The booming popularity of online services has led to a major evolution in the way these services are built and deployed. To cope with such online data-intensive services, service providers deploy several massive-scale datacenters, also referred to as warehouse-scale computers, each populated with up to hundreds of thousands of servers. The services also follow the paradigm of microservices, which decomposes online services into fine-grained software modules frequently communicating over the datacenter network using Remote Procedure Calls (RPCs). Microservices simplify and accelerate software development and allow independent development and performance debugging of each microservice using the most suitable programming language and tools. Furthermore, microservices simplify software deployment and enable scaling and updating individual microservices independently. However, because services are deployed in a distributed fashion, frequent communication is needed to complete a request, putting pressure on the networking infrastructure of the datacenter.
As a result, networking technology has been evolving rapidly both in software and hardware to address this extra communication overhead, also referred to as the "RPC tax" in datacenters. High-performance network fabrics and new network protocols have been developed to address the performance and scalability issues associated with the increasing volume of communication between software components. Although the tax on inter-microservice communication includes both the RPC layer and the underlying network stack, ongoing advancements have mainly targeted the network stack, leading to a drastic reduction of the networking latency and exposing the RPC layer itself as a bottleneck. While modern fabrics continue improving network bandwidth, silicon's efficiency and density scaling met an abrupt slowdown with the end of Dennard scaling and the slowdown of Moore's law, putting more pressure on the RPC layer running on the general-purpose CPUs. Overall, the RPC layer accounts for a significant fraction of both a single request's latency and the datacenter's total compute capacity; thus, optimizing the hardware-software stack for RPCs is of critical importance.
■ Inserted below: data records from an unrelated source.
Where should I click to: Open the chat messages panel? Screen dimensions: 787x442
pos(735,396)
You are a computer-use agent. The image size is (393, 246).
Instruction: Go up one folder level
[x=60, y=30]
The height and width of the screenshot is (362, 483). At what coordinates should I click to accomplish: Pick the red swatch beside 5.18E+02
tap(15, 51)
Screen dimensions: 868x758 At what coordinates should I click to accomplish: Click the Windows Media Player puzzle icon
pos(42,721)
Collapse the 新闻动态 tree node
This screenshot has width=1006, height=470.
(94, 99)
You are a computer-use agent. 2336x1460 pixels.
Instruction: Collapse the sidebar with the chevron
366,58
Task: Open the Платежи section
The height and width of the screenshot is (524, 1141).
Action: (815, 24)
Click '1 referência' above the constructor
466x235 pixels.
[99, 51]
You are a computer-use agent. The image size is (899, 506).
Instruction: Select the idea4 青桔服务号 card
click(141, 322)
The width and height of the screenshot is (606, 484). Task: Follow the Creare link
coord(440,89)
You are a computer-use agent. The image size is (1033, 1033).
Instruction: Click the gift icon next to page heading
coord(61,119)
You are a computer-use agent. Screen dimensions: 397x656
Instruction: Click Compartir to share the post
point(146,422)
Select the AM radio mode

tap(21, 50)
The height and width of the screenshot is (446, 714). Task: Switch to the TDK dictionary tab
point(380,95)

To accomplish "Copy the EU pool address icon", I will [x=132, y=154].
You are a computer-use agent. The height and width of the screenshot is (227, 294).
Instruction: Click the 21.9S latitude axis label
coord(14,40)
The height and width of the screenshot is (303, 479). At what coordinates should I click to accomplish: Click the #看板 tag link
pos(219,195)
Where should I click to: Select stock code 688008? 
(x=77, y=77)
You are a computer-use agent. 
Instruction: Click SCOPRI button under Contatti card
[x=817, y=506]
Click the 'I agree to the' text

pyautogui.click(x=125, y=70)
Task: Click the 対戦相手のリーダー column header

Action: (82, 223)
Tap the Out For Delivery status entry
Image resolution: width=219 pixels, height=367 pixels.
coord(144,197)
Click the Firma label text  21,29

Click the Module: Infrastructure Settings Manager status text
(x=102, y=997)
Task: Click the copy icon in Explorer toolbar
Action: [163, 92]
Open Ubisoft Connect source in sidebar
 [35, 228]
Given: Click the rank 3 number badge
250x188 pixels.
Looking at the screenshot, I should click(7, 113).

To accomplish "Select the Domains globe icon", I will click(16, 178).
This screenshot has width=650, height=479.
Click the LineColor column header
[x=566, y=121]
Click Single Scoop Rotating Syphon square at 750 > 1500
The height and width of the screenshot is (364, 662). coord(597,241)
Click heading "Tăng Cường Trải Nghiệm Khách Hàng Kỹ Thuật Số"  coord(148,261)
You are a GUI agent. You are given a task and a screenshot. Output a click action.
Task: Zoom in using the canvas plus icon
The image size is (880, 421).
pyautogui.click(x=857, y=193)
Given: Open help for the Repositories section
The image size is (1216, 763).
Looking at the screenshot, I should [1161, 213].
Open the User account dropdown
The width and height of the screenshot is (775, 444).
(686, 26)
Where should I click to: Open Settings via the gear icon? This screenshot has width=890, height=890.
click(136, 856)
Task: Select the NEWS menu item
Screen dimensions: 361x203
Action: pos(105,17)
In this thesis, we break down the underlying modules that comprise production RPC layers and show that CPUs can only expect limited improvements for such tasks, mandating a shift to hardware to remove the RPC layer as a limiter of microservice performance. Motivated by the growing RPC tax in datacenters, we advocate for hardware-software co-design to evade the RPC tax. We present design principles guiding the architecture of an RPC processor and show that conclusively removing the RPC layer bottleneck requires all of the RPC layer's modules to be executed by a NIC-attached hardware accelerator. We propose a NIC-integrated RPC processor that runs production RPC layers and acts as an intermediary stage between the NIC and the microservice running on the CPU. Because such an RPC processor can peek into the request's data, it opens up further opportunities such as intelligent load balancing and request dispatch. We make the case that such an RPC processor is an ideal candidate for inclusion in future server chips to better support and run microservices as they decompose into even finer granularity.